### [Supplied data]
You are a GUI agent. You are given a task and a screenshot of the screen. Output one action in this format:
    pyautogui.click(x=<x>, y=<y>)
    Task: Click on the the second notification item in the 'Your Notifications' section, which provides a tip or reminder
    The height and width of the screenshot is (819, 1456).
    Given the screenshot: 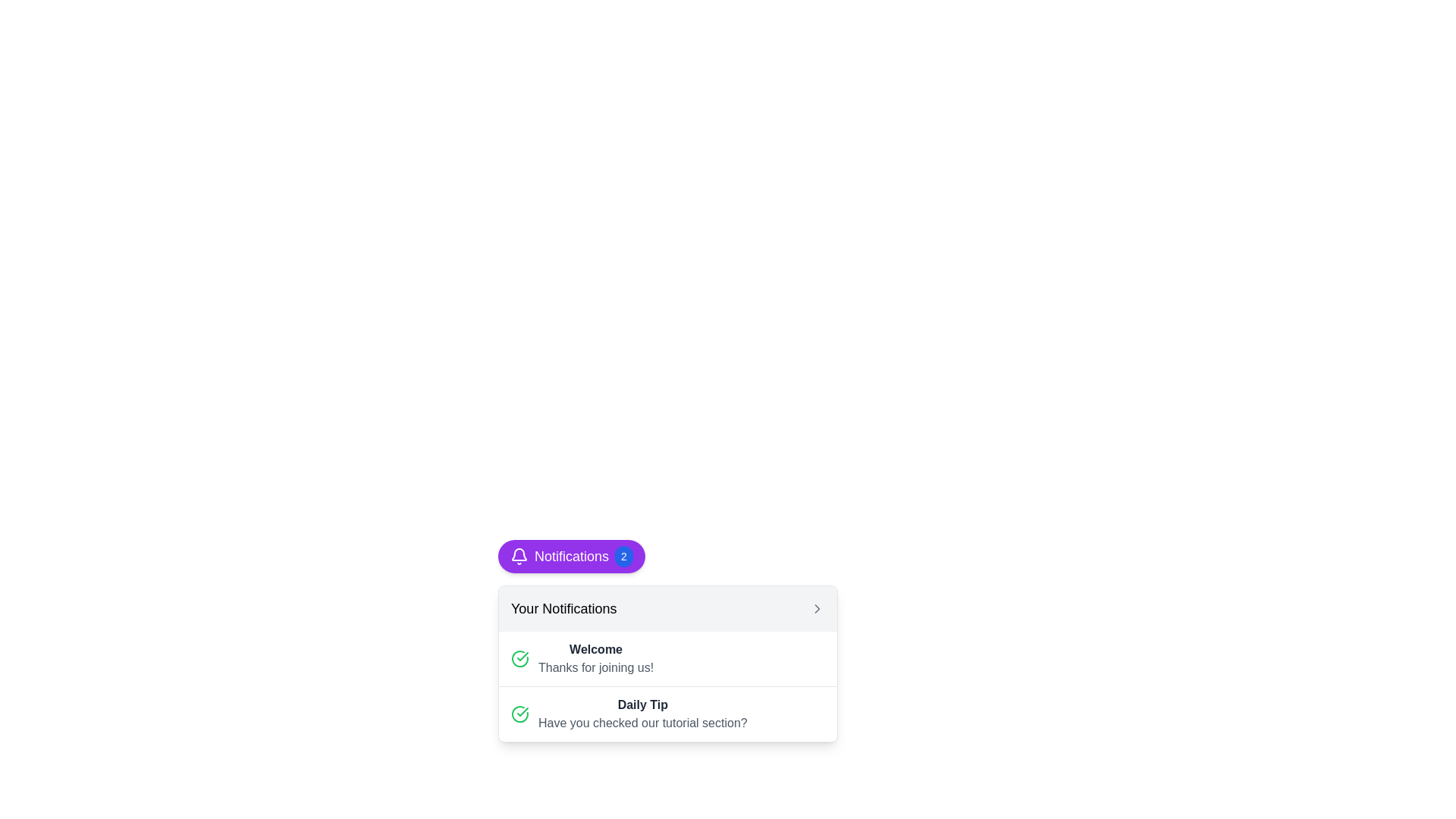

### [Problem]
Rewrite the records above with "notification item" changed to "notification entry" and everything else kept the same. Leave the pictures out.

### [Result of this task]
You are a GUI agent. You are given a task and a screenshot of the screen. Output one action in this format:
    pyautogui.click(x=<x>, y=<y>)
    Task: Click on the the second notification entry in the 'Your Notifications' section, which provides a tip or reminder
    The height and width of the screenshot is (819, 1456).
    Given the screenshot: 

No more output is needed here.